これが、ぽすくまカラーのデザイン。ご存知の方も多いかもしれないが、ぽすくまに性別はないそうだ。
そのぽすくまのカラーリングで今シーズン、ゼッケン4をつける岡崎が走ることになった。岡崎は講師としてぽすくまの親子バイク教室に関わってきており、以前から、日本郵便のオリジナルキャラクターである“ぽすくまカラー”で走ることを提案していたと言う。今年は、念願が叶って“ぽすくま”と共にレースを走ることになった。
「子どもたちが乗ってくれている74Daijiroと同じカラーで走れるので、とてもうれしいです。こどもたちに喜んでもらえるように、こどもたちの夢になれるように、より一層頑張っていきます」と岡崎。昨シーズンは、筋力トレーニングにも励み、筑波ラウンドあたりからライディングスタイルも変わったと言う。
「もちろん目標は優勝ですし、可能性がある限りチャンピオンを狙いたいと思っています。ただ小山さんにも言われましたが、いきなりトップを狙うのではなく、今まで積み上げて来たもの活かして表彰台の常連になれるようにしたいですね」と岡崎は抱負を語った。
J-GP3クラス若松怜
J-GP3クラスには、今年も尾野弘樹という大きな壁が存在する。その尾野を超えてこそチャンピオンの価値があると若松は語っていた。

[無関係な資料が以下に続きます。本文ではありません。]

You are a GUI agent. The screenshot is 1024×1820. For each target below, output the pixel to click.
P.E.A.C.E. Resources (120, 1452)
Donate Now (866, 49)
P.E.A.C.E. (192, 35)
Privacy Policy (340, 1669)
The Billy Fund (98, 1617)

年々成長を見せている若松怜は、昨年、J-GP3クラスで2勝を挙げチャンピオン争いを最終戦まで繰り広げた。今年はチーム3年目だけに3度目の正直で王座をつかみたいところ。
「昨年、足りなかったことを見直して、このオフはトレーニングに励んできました。事前テストでも、しっかり課題をクリアできるように走り、今年も開幕ダッシュができるようにしたいですね。チャンピオンが今年も5連覇を狙う、という記事を読みました。今年こそボクがチャンピオンになって、連続記録をストップしたいと思っています」と打倒・尾野に燃える若松。発表会の最後にはチームを代表し、能登半島地域で勤務している日本郵便社員に向けた手紙を朗読。大役を堂々と務め、1人のアスリートとして成長を感じさせた。
ST600クラスで2年目を迎える大和颯
「1戦1戦成長し感動を与えられるレースをしたい」とST600クラスで2年目を迎える大和颯。大先輩の小山から多くのことを吸収したいところだ。
ST600で2年目となる大和颯は「昨年は、今までのレース人生で一番苦戦したシーズンでした。その中でもチームのおかげで成長できた部分があったと思います。今年はバイクに乗って、レースを見据えた練習を増やし、トップとの差を縮めていきたいと思っています」とコメント。このオフに手に入っていたプレートを抜く手術を行い、開幕に向けてトレーニングに集中すると語っていた。
ファンサービス、記念撮影とサイン会
サイン会にはライダー5人と手島監督も登壇。ファンとコミュニケーションを取りながら、なごやかな雰囲気で行われていた。
ファンサービスとしては、ライダー全員との記念撮影があり、その場でポストカードがプレゼントされた。さらにサイン会もあり、自身で撮影された写真、当日配布されたパンフレットなどにライダーと会話しながらサインをもらっていた。